## Görevler
[A] İhya-Der davasına ilişkin metinde "Bir taraftan FETÖ/PDY" ifadesinden "görmeyenlere seslerini duyurmaya çalışıyor." ifadesine kadar uzanan kısmı, iki ifade de dahil olmak üzere, birebir yazıya geçirin.
[B] Elazığ İhya-Der davasını anlatan metni kaldığı yerden sürdürün.

## Metin
FETÖ/PDY kumpaslarının görülmeyen mağdurları -6

FETÖ/PDY kumpaslarının görülmeyen mağdurları -6

Bir taraftan FETÖ/PDY kumpasları sonucu mahkûm edilmiş hayatlara dair her gün yaşanmış yeni bir trajik hikâye ortaya çıkarken, diğer taraftan da haksız ve hukuksuz uygulamalarla derdest edilenlerin yakınları seslerini duyurmaya çalışıyor.

Gerek 28 Şubatçıların gerekse de FETÖ/PDY’nin komplo ve kumpaslarıyla cezaevine konulan masum insanlar, adaletin tecelli edeceği günü beklerken aileleri ise mağduriyetlerini görmeyenlere seslerini duyurmaya çalışıyor.

İslami camialara yönelik sayısız komplo ve kumpaslara imza atan FETÖ/PDY’nin mağdur ettikleri arasında çokça gündeme gelmiş olan Elazığ İhya-Der dosyası da bulunuyor.

15 Temmuz Darbe Girişiminin ardından yapmış oldukları komplo ve kumpaslar daha net görülen FETÖ’nün hedefine aldığı Elazığ’da faaliyet yürüten İhya Eğitim Kültür Yardımlaşma ve Dayanışma Derneğinin (İhya-Der) yönetici, üye ve gönüllülerinden oluşan ve aralarında engelli ile yaşlıların bulunduğu 18 kişi 2009 yılında FETÖ’nün kumpası sonucu 150 yıl hapis cezasına çarptırılmıştı.

22 sanıklı dosyayı 8 aylık kısa bir sürede karara bağlayan Malatya Özel Yetkili Ağır ceza Mahkemesi üyeleri verdikleri kararın ardından taltif edildi. Almış oldukları cezalar üzerine 12 kişi ailesini terk edip yurtdışına göç etmek zorunda kalırken, 6 kişi ise kumpas sonucu verilen cezalarının tamamını yatmak zorunda bırakıldı.

15 Temmuz darbe girişiminin ardından tutuklanan mahkeme üyelerinin karara bağlandığı dosya mağdurların başvurusu üzerine Yargıtay 16’ıncı Ceza Dairesi tarafından Mayıs ayında, sanıklar ve derneğin lehine karar verildi.

## Sağlanan veriler
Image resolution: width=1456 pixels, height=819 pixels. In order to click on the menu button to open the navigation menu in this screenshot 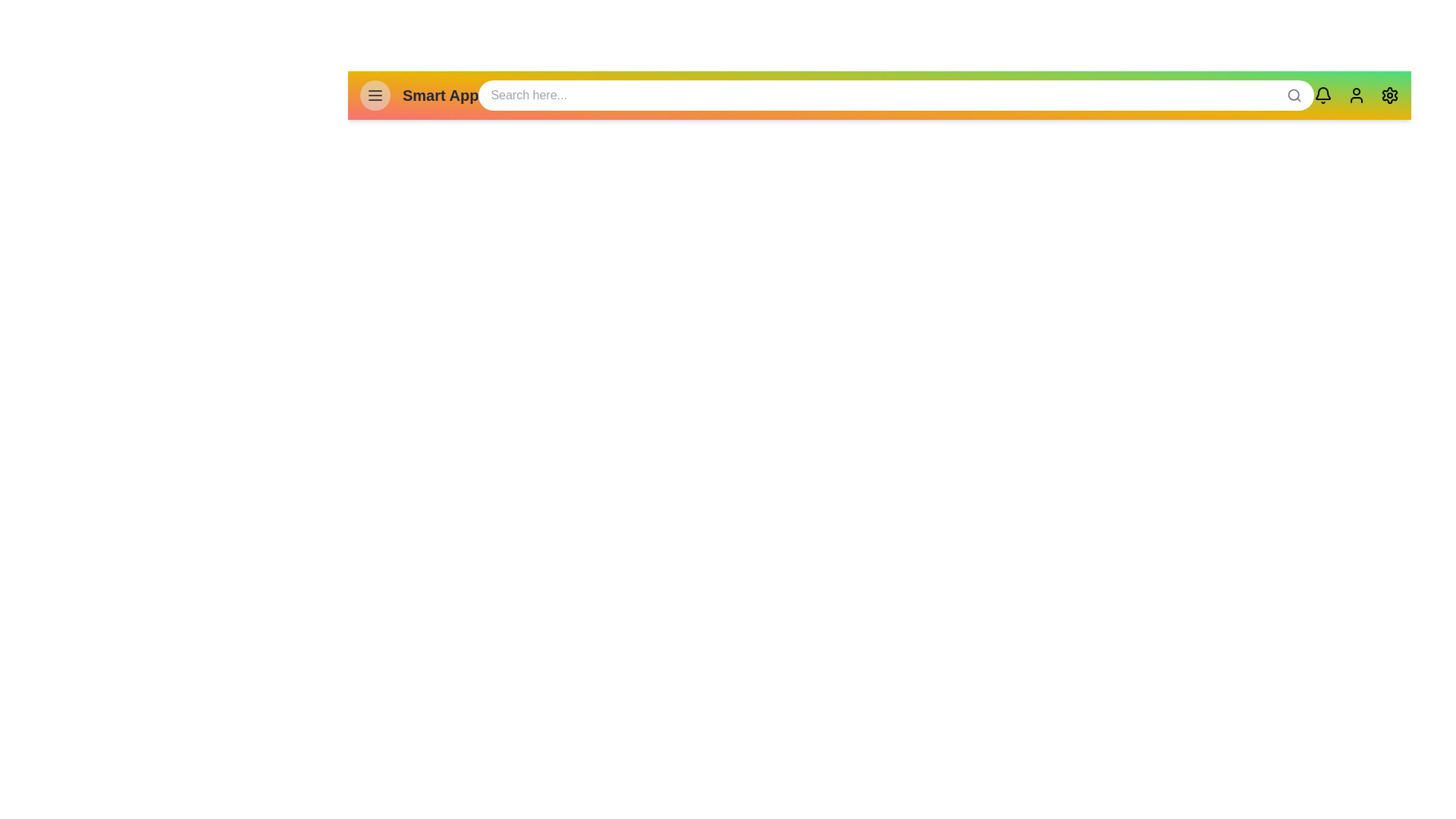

## Cevaplar
[A]
Bir taraftan FETÖ/PDY kumpasları sonucu mahkûm edilmiş hayatlara dair her gün yaşanmış yeni bir trajik hikâye ortaya çıkarken, diğer taraftan da haksız ve hukuksuz uygulamalarla derdest edilenlerin yakınları seslerini duyurmaya çalışıyor.

Gerek 28 Şubatçıların gerekse de FETÖ/PDY’nin komplo ve kumpaslarıyla cezaevine konulan masum insanlar, adaletin tecelli edeceği günü beklerken aileleri ise mağduriyetlerini görmeyenlere seslerini duyurmaya çalışıyor.

[B]
Yargıtay, dosyanın 'karar düzeltme yolu’yla düzeltmesine, yakalamaların kaldırılmasına, infazın durdurulmasına, tutuklu sanık varsa onların da serbest bırakılmasına karar vererek dosyayı Malatya 3’üncü Ağır Ceza Mahkemesine gönderdi. Ekim ayında dosya yeniden ele alınacak.

FETÖ’nün kirli kumpaslarının kurbanı olan İhya-Der gönüllüsü Avukat Mahmut Şahin, yaşadıkları mağduriyeti İLKHA’ya anlattı.

FETÖ/PDY hakim ve savcılarının verdiği kararların talimat ile verildiğini dile getiren Şahin, 28 Şubat öncesi ve sonrasında yapılan yargılamaların yeniden yapılması, yeniden yargılama sürecinde cezaevinde bulunanlarının infazının durdurulması gerektiğini söyledi.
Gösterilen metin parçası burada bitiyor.